Plug-ins and workflows automatically use impersonation in the way that any create or update request will run in the context of the user that triggered the event.
When you move the logic out into a batch job (for performance reasons), you often want to have the same functionality. Therefore, consider impersonating the user set as owner of the main record used for processing input when making changes to that record. Impersonation is done by setting CallerId on the OrganizationServiceProxy object.
For an on-premise deployment, I usually go with a simple console application that is scheduled Windows Task Scheduler.
Some people tell me they prefer to implement the jobs as Windows Services because it should be more reliable and stable. However, it is not my experience that Windows services are more reliable than a Scheduled Task, so I prefer the Task Scheduler because it has so many scheduling options.
Consider the following when using the Task Scheduler:
- The task needs to be set to execute whether the owning user is logged in or not.
- If you need to run the task as a background task, set the owner to “SYSTEM”
- NB: This will grant full system privileges to the task, so be careful. You also might not be able to open log files etc. generated on the file system.

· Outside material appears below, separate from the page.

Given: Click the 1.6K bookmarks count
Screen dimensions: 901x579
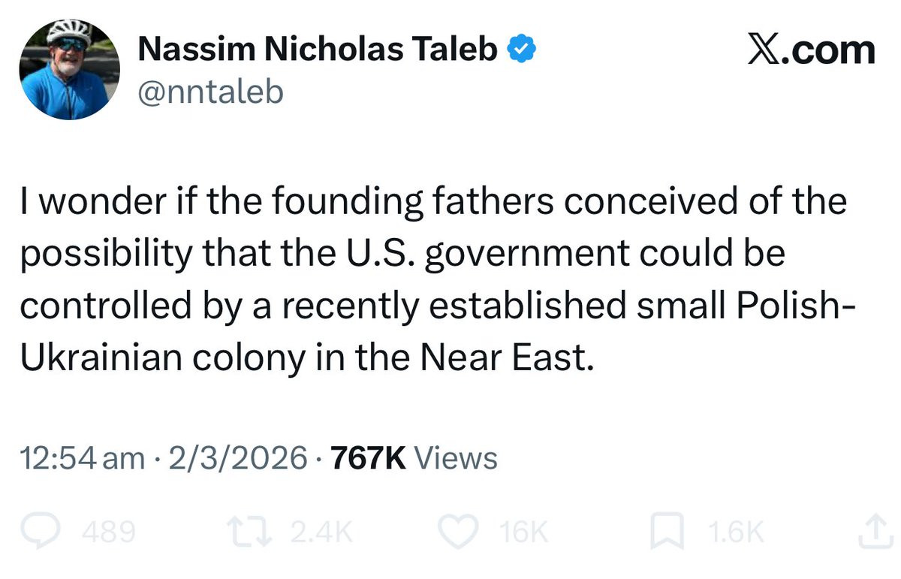Looking at the screenshot, I should point(734,532).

- You won’t see the console open when the task is running for background tasks
- There might be a performance difference between running the task as a background or a foreground tasks. Server systems are typically configured to prioritize background tasks, while PC’s are configured to prioritize foreground tasks.
- Ensure proper error handling. If the job fails completely, it needs to close itself down. Otherwise it will block further executions later.
For more complex scenarios, you could use Windows Task Scheduler in cooperation with a WCF service layer or WebAPI hosted on IIS.
The on-premise deployment is usually not very convenient if you are using Dynamics 365 Online. Instead you could use Azure WebJobs, which gives the same functionality as Scheduled Tasks, in an easy interface.
If you need a more complex set up, using web services, you can host a service application with Azure App Service Web App. You could also have a look at Azure Logic Apps which is really good for orchestration in between.